[WHAT THE TASK REQUIRES]:
The expected answer is the set of lines in the data below between the line holding "For every named" and the line holding "ЗАЩИТА ПЕРСОНАЛЬНЫХ ДАННЫХ (89, 521)", inclusive, written out exactly.
-*-*-
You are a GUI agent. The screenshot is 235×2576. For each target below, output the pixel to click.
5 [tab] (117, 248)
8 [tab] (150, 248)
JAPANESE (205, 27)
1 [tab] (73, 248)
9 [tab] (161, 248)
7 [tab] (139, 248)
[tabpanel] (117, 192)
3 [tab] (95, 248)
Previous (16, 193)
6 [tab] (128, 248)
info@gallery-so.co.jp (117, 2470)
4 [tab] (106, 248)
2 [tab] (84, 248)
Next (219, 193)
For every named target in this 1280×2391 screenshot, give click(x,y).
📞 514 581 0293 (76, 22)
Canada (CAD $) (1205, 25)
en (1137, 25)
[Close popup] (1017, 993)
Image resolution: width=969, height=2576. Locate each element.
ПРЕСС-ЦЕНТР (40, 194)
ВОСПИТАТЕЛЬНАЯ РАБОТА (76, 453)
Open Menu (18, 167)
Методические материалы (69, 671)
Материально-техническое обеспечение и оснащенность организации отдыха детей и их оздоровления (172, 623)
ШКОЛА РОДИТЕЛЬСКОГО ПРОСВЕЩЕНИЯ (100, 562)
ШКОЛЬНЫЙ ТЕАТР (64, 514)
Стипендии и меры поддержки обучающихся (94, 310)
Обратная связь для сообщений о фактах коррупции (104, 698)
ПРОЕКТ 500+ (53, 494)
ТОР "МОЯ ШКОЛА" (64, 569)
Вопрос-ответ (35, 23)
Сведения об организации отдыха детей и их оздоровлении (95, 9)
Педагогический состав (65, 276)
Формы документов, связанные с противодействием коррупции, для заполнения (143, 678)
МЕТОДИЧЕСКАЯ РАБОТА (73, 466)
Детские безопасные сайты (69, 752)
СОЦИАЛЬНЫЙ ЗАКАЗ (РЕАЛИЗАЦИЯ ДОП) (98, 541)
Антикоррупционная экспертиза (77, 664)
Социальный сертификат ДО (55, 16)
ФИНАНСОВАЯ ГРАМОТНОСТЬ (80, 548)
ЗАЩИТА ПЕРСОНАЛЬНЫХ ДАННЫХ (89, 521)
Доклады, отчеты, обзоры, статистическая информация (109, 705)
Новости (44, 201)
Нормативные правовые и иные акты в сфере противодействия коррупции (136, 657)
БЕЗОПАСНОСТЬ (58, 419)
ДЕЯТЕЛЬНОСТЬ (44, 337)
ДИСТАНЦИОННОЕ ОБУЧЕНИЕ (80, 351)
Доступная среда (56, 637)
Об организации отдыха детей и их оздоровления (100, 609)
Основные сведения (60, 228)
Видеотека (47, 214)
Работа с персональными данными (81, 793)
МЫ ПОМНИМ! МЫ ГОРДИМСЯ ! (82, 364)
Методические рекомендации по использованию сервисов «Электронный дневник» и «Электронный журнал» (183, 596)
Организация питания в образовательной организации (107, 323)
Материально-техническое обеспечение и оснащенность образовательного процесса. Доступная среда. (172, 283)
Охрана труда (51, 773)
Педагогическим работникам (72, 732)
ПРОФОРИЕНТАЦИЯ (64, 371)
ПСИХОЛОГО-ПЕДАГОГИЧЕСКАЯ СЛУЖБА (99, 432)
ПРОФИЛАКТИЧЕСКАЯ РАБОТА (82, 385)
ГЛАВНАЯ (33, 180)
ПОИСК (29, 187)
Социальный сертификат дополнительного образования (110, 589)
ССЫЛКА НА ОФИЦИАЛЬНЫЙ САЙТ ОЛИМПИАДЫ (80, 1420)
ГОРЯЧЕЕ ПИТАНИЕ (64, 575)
-*-*-
[TASK ANSWER]:
For every named target in this 1280×2391 screenshot, give click(x,y).
📞 514 581 0293 (76, 22)
Canada (CAD $) (1205, 25)
en (1137, 25)
[Close popup] (1017, 993)
Image resolution: width=969, height=2576. Locate each element.
ПРЕСС-ЦЕНТР (40, 194)
ВОСПИТАТЕЛЬНАЯ РАБОТА (76, 453)
Open Menu (18, 167)
Методические материалы (69, 671)
Материально-техническое обеспечение и оснащенность организации отдыха детей и их оздоровления (172, 623)
ШКОЛА РОДИТЕЛЬСКОГО ПРОСВЕЩЕНИЯ (100, 562)
ШКОЛЬНЫЙ ТЕАТР (64, 514)
Стипендии и меры поддержки обучающихся (94, 310)
Обратная связь для сообщений о фактах коррупции (104, 698)
ПРОЕКТ 500+ (53, 494)
ТОР "МОЯ ШКОЛА" (64, 569)
Вопрос-ответ (35, 23)
Сведения об организации отдыха детей и их оздоровлении (95, 9)
Педагогический состав (65, 276)
Формы документов, связанные с противодействием коррупции, для заполнения (143, 678)
МЕТОДИЧЕСКАЯ РАБОТА (73, 466)
Детские безопасные сайты (69, 752)
СОЦИАЛЬНЫЙ ЗАКАЗ (РЕАЛИЗАЦИЯ ДОП) (98, 541)
Антикоррупционная экспертиза (77, 664)
Социальный сертификат ДО (55, 16)
ФИНАНСОВАЯ ГРАМОТНОСТЬ (80, 548)
ЗАЩИТА ПЕРСОНАЛЬНЫХ ДАННЫХ (89, 521)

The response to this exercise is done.